Welcome to MSDN Blogs Sign in | Join | Help

Welcome to Live Mesh!

Roman Batoukov
Windows Communication Foundation (Compact Edition) and the story of the Lunch Launcher

A while ago, when .NetCF v1 wasn't released yet, we could only guess what kind of applications our customers would build. People on the team were coming up with various ideas of mobile applications they would like to build on top of our platform and try to figure out which platform features would be most valuable. We had application building days, when everyone on the team would go and work only on their personal application projects.

One of the really simple ideas that came up then and remained unimplemented was the "Lunch Launcher". Many folks on the team prefer local restaurants to Microsoft cafeteria. Getting several people to go out to the same place often requires lots of coordination over the phone or e-mail, especially when people are away from their offices, in different buildings. Usually someone wants Indian food, someone had Indian three days in a row and wants to go for Mexican and someone else have strong cravings for a slice of bad pizza...

As most people on the team have some sort of Windows Mobile device connected to WiFi or mobile carrier network, we thought it would be nice to have an application that allows one person to send a lunch invite with a list of a few good local restaurants to other people and let them vote where to go to. When the poll is finished, its' results (the place of choice) are communicated back to everyone and everyone hopefully is heading to the same place. Sounds trivial, doesn't it?

However there are a couple of problems that make this application idea really hard to implement using existing connectivity technologies. First of all, how do I address someone else's device? Device IP address is not stable and is not discoverable... This makes "push" scenarios and true P2P not feasible.  Second, devices lose connectivity all the time and someone may be off-line when the message is sent. How do I make sure my message reaches the other person's device, if we may not be on-line at the same time?

Interesting enough, simple, well-known technologies exist today that can help solve both of these problems. Every connected Windows Mobile device can send and receive e-mail, i.e. it has a stable, discoverable address associated with it - e-mail address. E-mail also works pretty well in the on-line/off-line scenarios (occasional connectivity).  So, at some point Mike Zintel started promoting an idea of using e-mail as a web service transport and putting a programming model on top of it.  Hmm, e-mail!? I was really skeptical about this at first, as probably many of you are now. But let me ask you this - how many times did you use e-mail to transfer some data from one computer to another?  I find myself doing this far too often.
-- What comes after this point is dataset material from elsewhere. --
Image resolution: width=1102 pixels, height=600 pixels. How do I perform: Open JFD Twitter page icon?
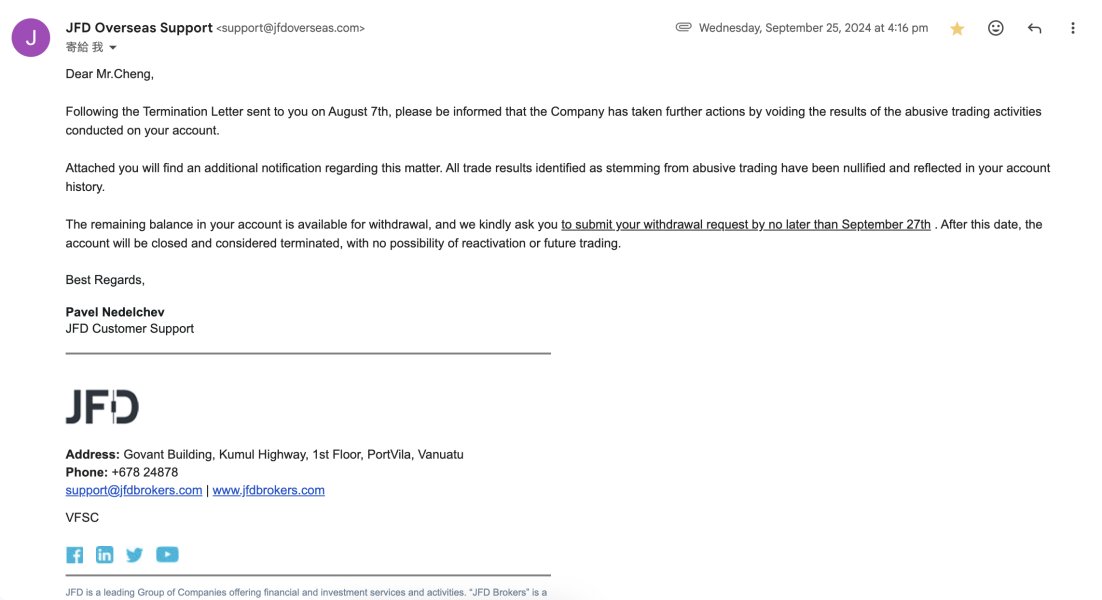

For example, when I need to get some document from my machine at work to read it later at home - I send it as an e-mail attachment to myself. If I want to get a couple of pictures from my home computer to my work machine - I send myself an e-mail. I even use e-mail to get documents from my desktop machine to my laptop, when my laptop is off-line. It's quicker than sharing the file, turning another machine on, going to the share and copying it over. Sure, there are some limitations. But there are a number of scenarios when it comes pretty handy. Now, you may ask what does it have to do with .NetCF and web services and how does this help application developers?

Well, .NetCF team has been very busy since we shipped CF 2.0. A number of exciting things are happening here.  Earlier Mike gave away some "hints" about what's coming: "the NET CF team is working on WCF subset for the next release, with some interesting support for transiently connected networks." I think it's time to elaborate on what that really means.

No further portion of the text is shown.